Une bonne illustration de l’attachement « qui fait corps » des agents de l’inspection à ce statut d’indépendance est le malaise qu’ils expriment collectivement face à la politique de leur employeur en matière de lutte contre le travail illégal. Les agents de contrôle craignent que leur action ne soit détournée par le gouvernement vers un rôle de police des étrangers. Ils peuvent, au contraire des policiers, pénétrer comme bon leur semble, dans toutes les entreprises, de jour, de nuit, les jours fériés. Leur identité de communauté de travail qui les place du côté de la défense des salariés victimes de leur employeur induit chez nombre d’entre eux une répulsion pour des opérations de « contrôle » des salariés, qui laissent, d’après eux, largement impuni l’employeur délinquant, quand ils ne soupçonnent pas l’employeur d’être de mèche avec les « flics ».
L’expression de la « résistance » : l’exemple de CAPSITÉRE
Les sections d’inspection du travail dans les directions départementales du travail, de l’emploi et de la formation professionnelle partagent depuis le début des années 2000 un nouveau système d’information baptisé CAPSITÈRE qui permet d’assister la rédaction de documents. La diffusion de cet outil se heurte à une véritable résistance. Dans certaines sections d’inspection, les agents boycottent l’instrument. De leur point de vue, l’accès à l’information sur le détail de leur travail par leur supérieur hiérarchique ou leurs collègues fait peser le risque de porter atteinte à leur indépendance qui est au cœur de leur identité de groupe professionnel. Du point de vue de la ligne managériale du ministère, CAPSITÈRE n’est qu’un outil parmi d’autres pour professionnaliser la politique de contrôle du droit du travail.

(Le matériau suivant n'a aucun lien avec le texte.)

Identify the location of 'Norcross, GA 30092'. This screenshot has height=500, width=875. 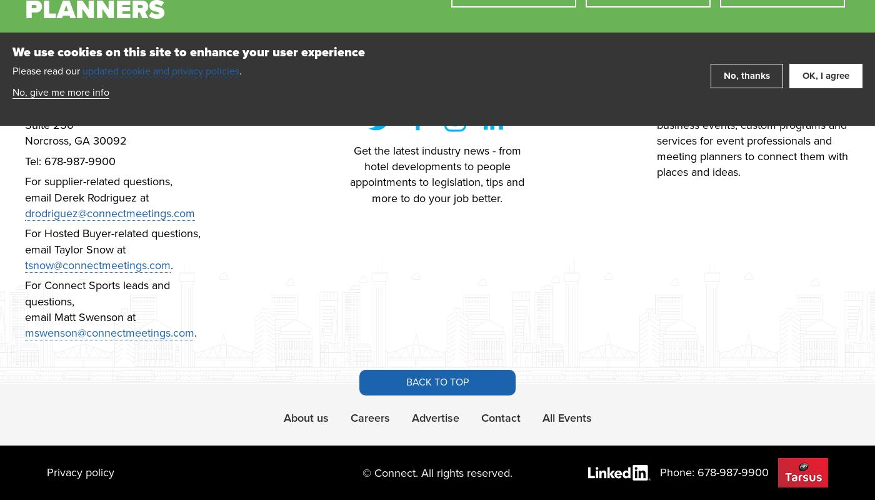
(25, 139).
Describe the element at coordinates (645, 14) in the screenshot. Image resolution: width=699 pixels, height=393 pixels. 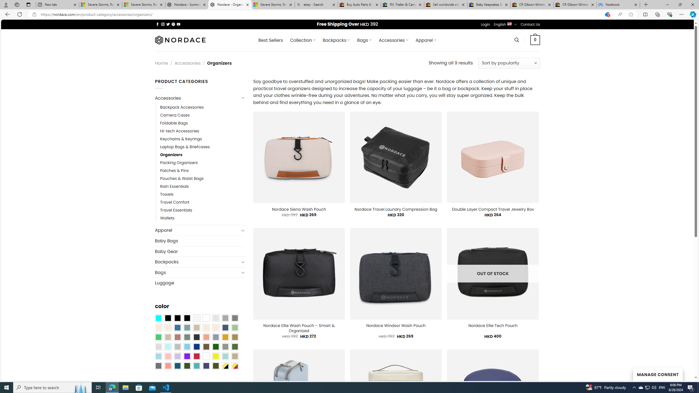
I see `'Split screen'` at that location.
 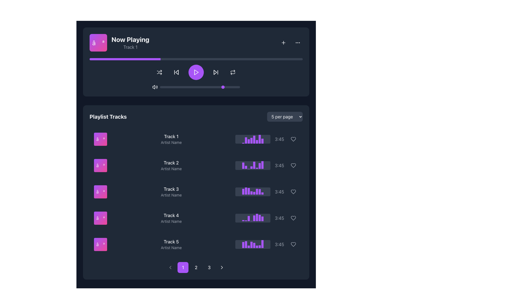 What do you see at coordinates (130, 42) in the screenshot?
I see `text label displaying 'Now Playing' and 'Track 1', which is located in the header section of the interface, right of a purple gradient icon` at bounding box center [130, 42].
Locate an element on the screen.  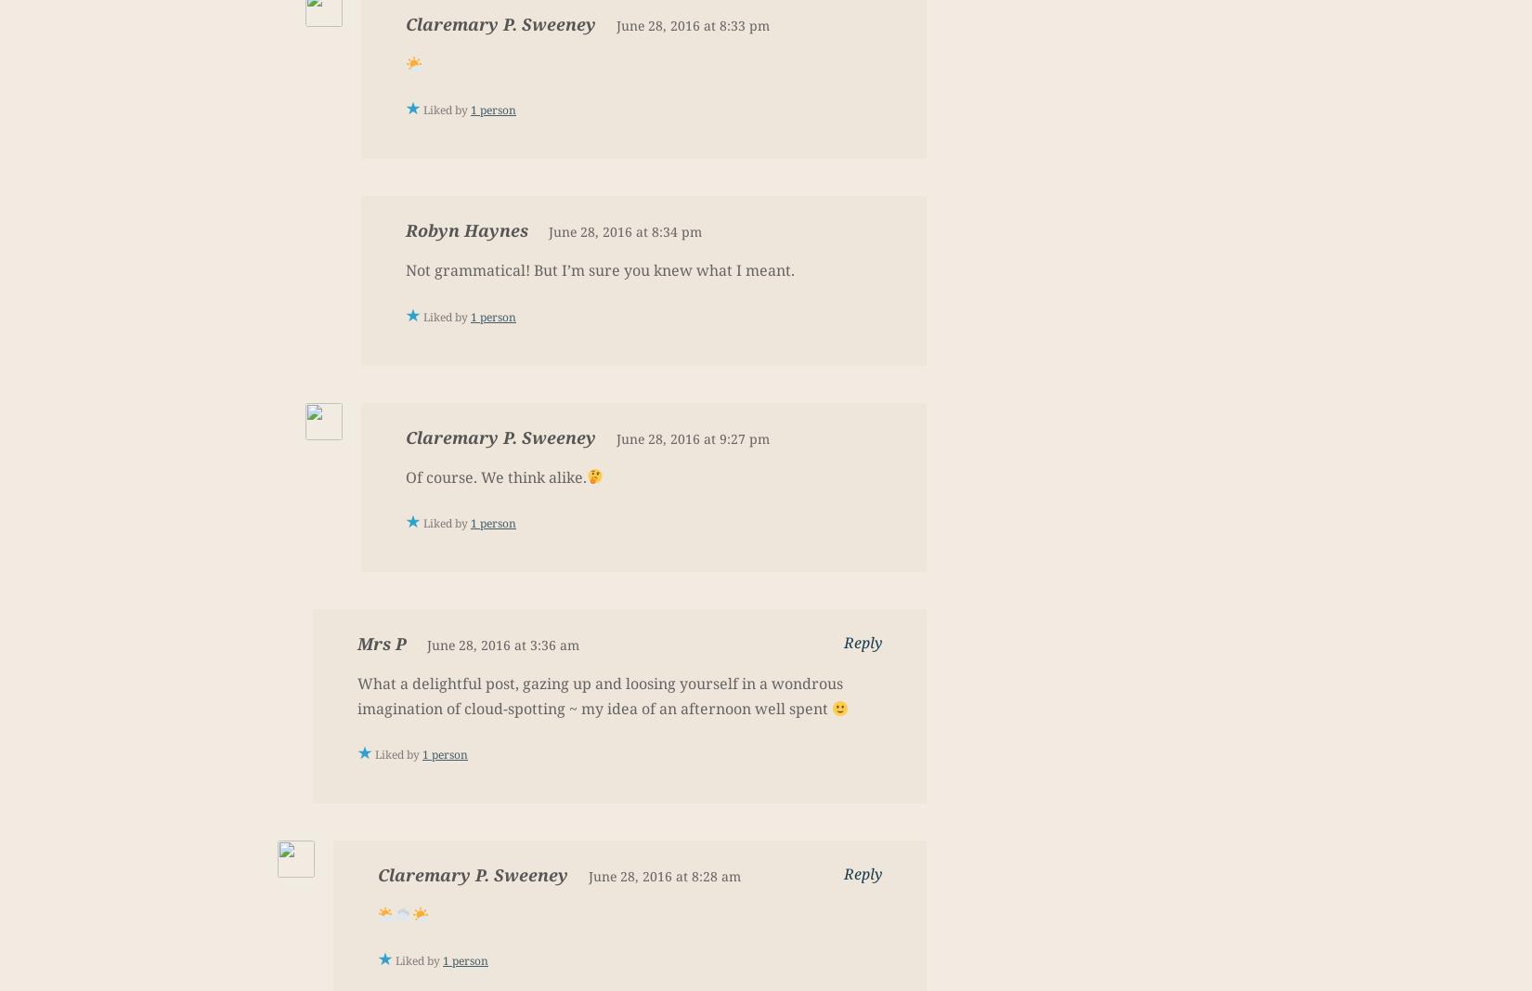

Il ne s’agit pas de « fliquer » les agents de contrôle via le partage de l’information sur le réseau. Du point de vue des responsables de la mise en œuvre du plan de modernisation de l’inspection, l’identification des actions collectives prioritaires ne peut émerger que de la connaissance de « terrain » des agents de contrôle, de leur diagnostic sur l’évaluation des risques les plus souvent constatés en entreprise. Les outils de capitalisation des informations, à condition qu’ils soient renseignés avec fiabilité, et qu’ils soient complétés par un dialogue de qualité entre cadres et agents, poursuivent cet objectif. Les membres des équipes de direction considèrent qu’il n’est pas incompatible de garantir au fonctionnaire son indépendance dans le choix de ses interventions en entreprise tout en disposant d’un outil plus professionnel permettant des échanges entre pairs pour débattre collectivement des outils, méthodes et priorités.
La vocation des directeurs du travail n’est pas d’observer derrière leur écran qu’un inspecteur a mis en demeure telle ou telle entreprise, pour essayer ensuite de l’influencer dans sa décision de dresser procès-verbal ou non. Elle est de réunir les inspecteurs pour dialoguer avec eux autour des statistiques, de leurs constats sur le « terrain », ou des priorités fixées par l’administration centrale. L’objectif poursuivi est de combler un déficit de pilotage et de programmation. La volonté affichée par les promoteurs de la réforme consiste à mieux encadrer la programmation des contrôles, tout en maintenant une marge d’autonomie aux agents pour auto-programmer des contrôles qu’ils jugent nécessaires. Il s’agit de générer de la créativité pour sortir du « cercle vicieux bureaucratique » décrit par Michel Crozier.